[Entries taken from a collection]
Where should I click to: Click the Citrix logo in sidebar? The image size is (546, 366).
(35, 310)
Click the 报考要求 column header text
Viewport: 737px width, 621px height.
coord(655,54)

◆ PROBLEM DETAILS: The data, all of it, should be transcribed exactly.

◆ RESPONSE BOX:
Where should I click to: Click the Citrix logo in sidebar? The image size is (546, 366).
(35, 310)
Click the 报考要求 column header text
Viewport: 737px width, 621px height.
coord(655,54)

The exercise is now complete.